TASK INSTRUCTIONS: Write the next part of the passage below about the casas do povo and the regime's corporatist leisure network in the countryside, picking up after its last sentence.

EXCERPTED PASSAGE:
┄┄┄┄┄┄

Thus, in the countryside, the corporatist organization linked together a network of multi-purpose community centres (the casas do povo). The casas do povo systematized the regime's provision of basic social assistance services (healthcare and minimum social security), education (adult literacy, training courses in traditional crafts) and leisure activities for workers, emulating the fascist Dopolavoro model. There were sociocultural specialized units within the casas do povo, the first category of them being called centros de alegria no trabalho, or ‘joy at work centres’). They were implemented steadily from 1941 and coordinated by umbrella organizations (such as the National Foundation for Joy at Work [FNAT]). Their potential range of action encompassed the country's rural space entirely, including the suburbs of some provincial towns and cities. This network, which also came to have hundreds of units spread around metropolitan areas (in the colonies they were few and late in coming), promoted a prescribed daily cultural experience through its programme content disseminated via a series of cultural outlets: libraries, cinema, radio broadcasts and collective reading sessions, theatre, rural ethnographic museums, handicrafts, folk and choral groups, games, sports, etc. Of these, the folklore groups deserve especial attention. They were the lifeblood of a particular national network and became key elements in the reinvention of popular traditions directed towards symbolic recreation, artistic-cultural standardization and social conformation. 17 In addition, the corporate network was rolled out in fishing areas through the ‘fishermen's houses’ and its own coordinating body, with greater autonomy in relation to leisure activities.

┄┄┄┄┄┄

PROVIDED RECORDS:

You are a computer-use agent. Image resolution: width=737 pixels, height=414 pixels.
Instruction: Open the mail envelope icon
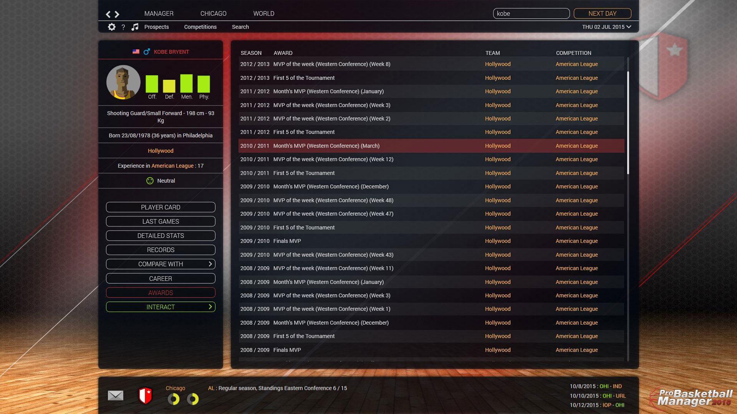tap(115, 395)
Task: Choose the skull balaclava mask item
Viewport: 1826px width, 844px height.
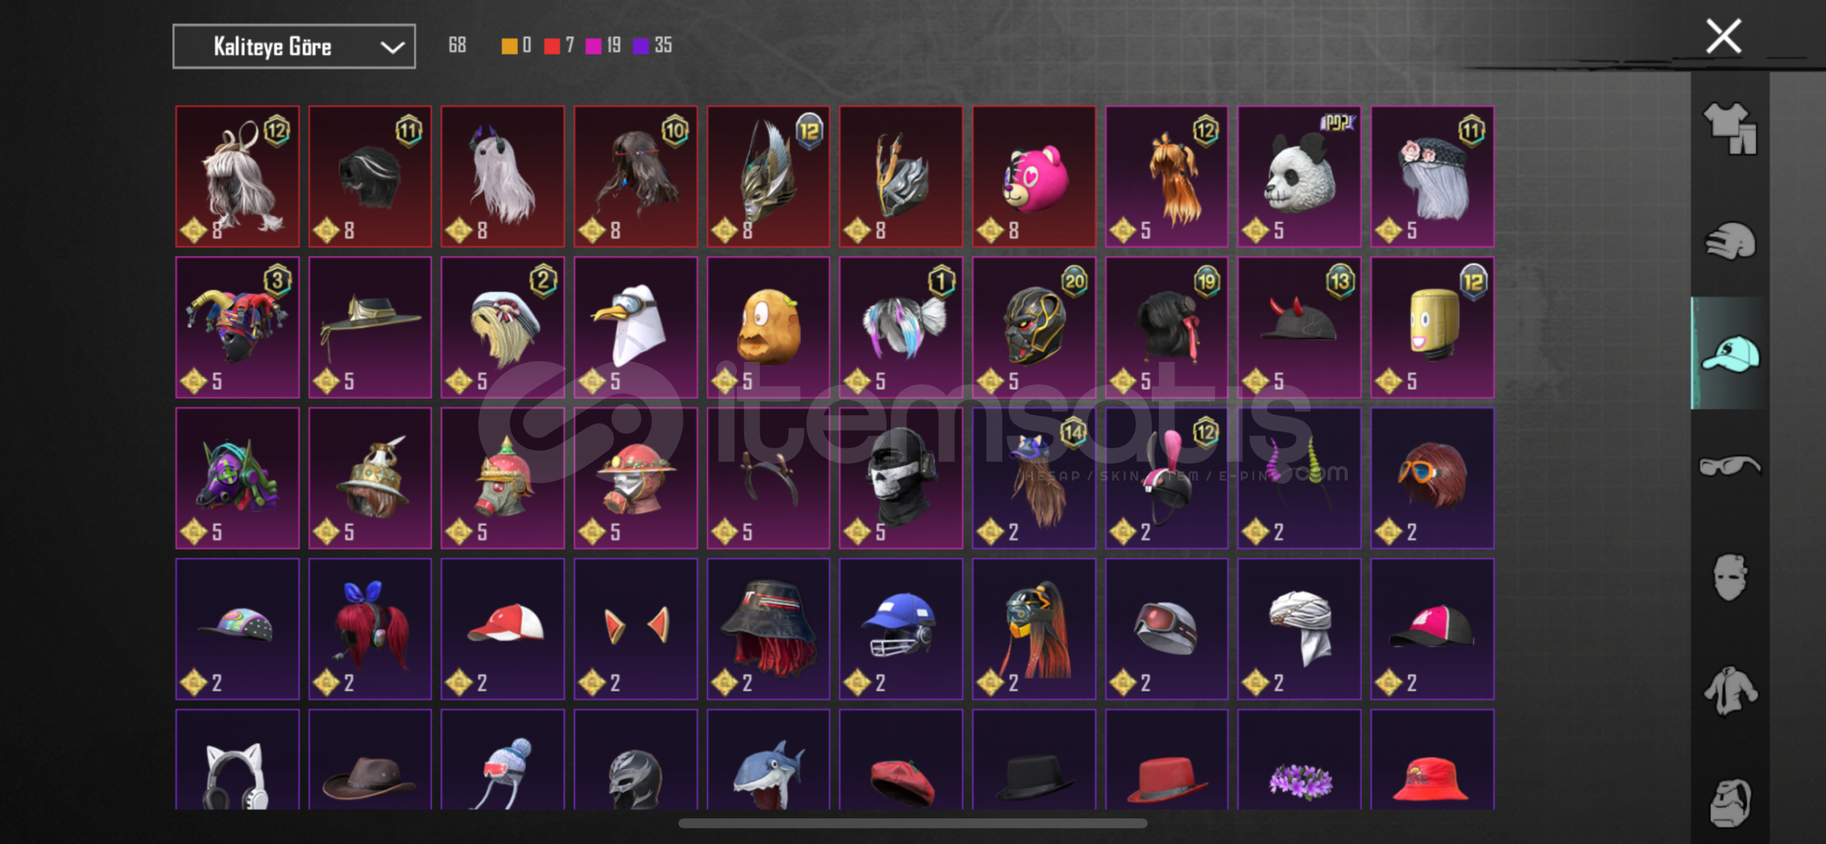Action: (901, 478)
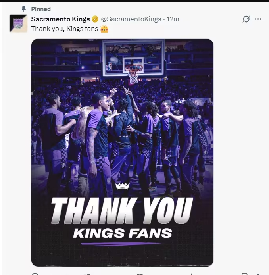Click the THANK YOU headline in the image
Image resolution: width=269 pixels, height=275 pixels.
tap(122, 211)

┄┄┄┄┄┄

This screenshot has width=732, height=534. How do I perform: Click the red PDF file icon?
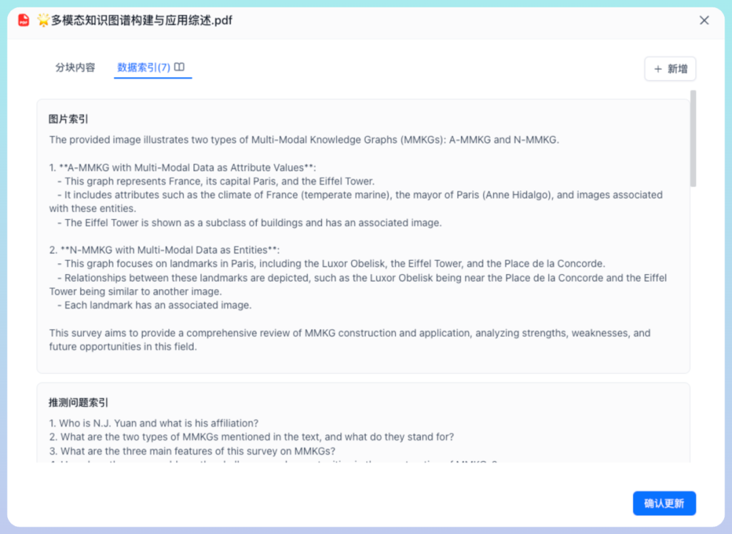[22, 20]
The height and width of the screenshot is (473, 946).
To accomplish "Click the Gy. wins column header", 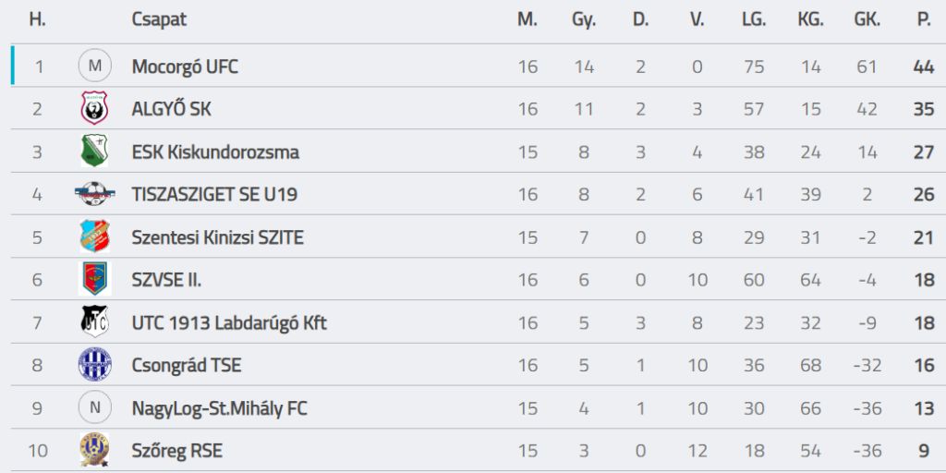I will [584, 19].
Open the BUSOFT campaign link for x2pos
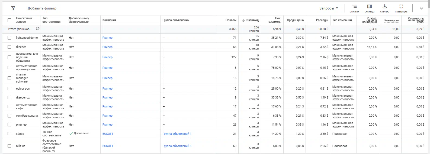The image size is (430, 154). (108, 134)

┄┄┄┄┄┄

REPLY TO THE EXERCISE:
As for other wage-earners (industry and services), they were provided with ‘national trade unions’, following the abolition or conversion of the pre-existing free trade unions. These offered a more hybrid programme as a concession to the greater uptake of the classical arts and mass culture in urban areas, seeking to reconcile cinema (in its commercial, historicist and propagandistic aspects) with ‘varieties’, fado, and light and folkloric music. A significant part of this cultural production was offered by centralized bodies, via regular programmes of open-air cinema, FNAT ‘evenings for workers’, official radio, the Ópera do Trindade, etc. Another relevant area here was physical education and corporate sports, with their own championships, where football, a core sport since the 1940s, was all important. 18 The popularity of these forms of cultural and recreational activity and their gradual intertwining with mass consumer culture made them central to everyday life. In this context, the regime had only to undertake to imbue these with banal nationalism, through the combination of nationalist props, invitations to sympathetic authors or more escapist works. 19
From Countryside to City
Despite the ruralist rhetoric, pro-social immobility and anti-city ethos, Portugal's urban population grew significantly during the half-century of dictatorship. According to official data, it rose from 31.75% of the total population in 1926 to 59.60% in 1970. The daily leisure activities of these increasingly urbanized Portuguese were marked by an important set of official cultural activities which, whether these rejected or combined with mass culture, acquired a powerful spirit of the spectacular and of irresistible sensory attraction.
Inspired by fascist and Nazi events, Salazarism became entangled in the regular production of festivals, historical and/or folkloric parades, displays of folk music, songs and dancing, and ethnographic, historicist and/or monumental exhibitions, the most sumptuous of these in Lisbon, ‘capital of the Empire’. In addition, many Catholic religious events were officially sponsored, such as the pilgrimages related to Fatima.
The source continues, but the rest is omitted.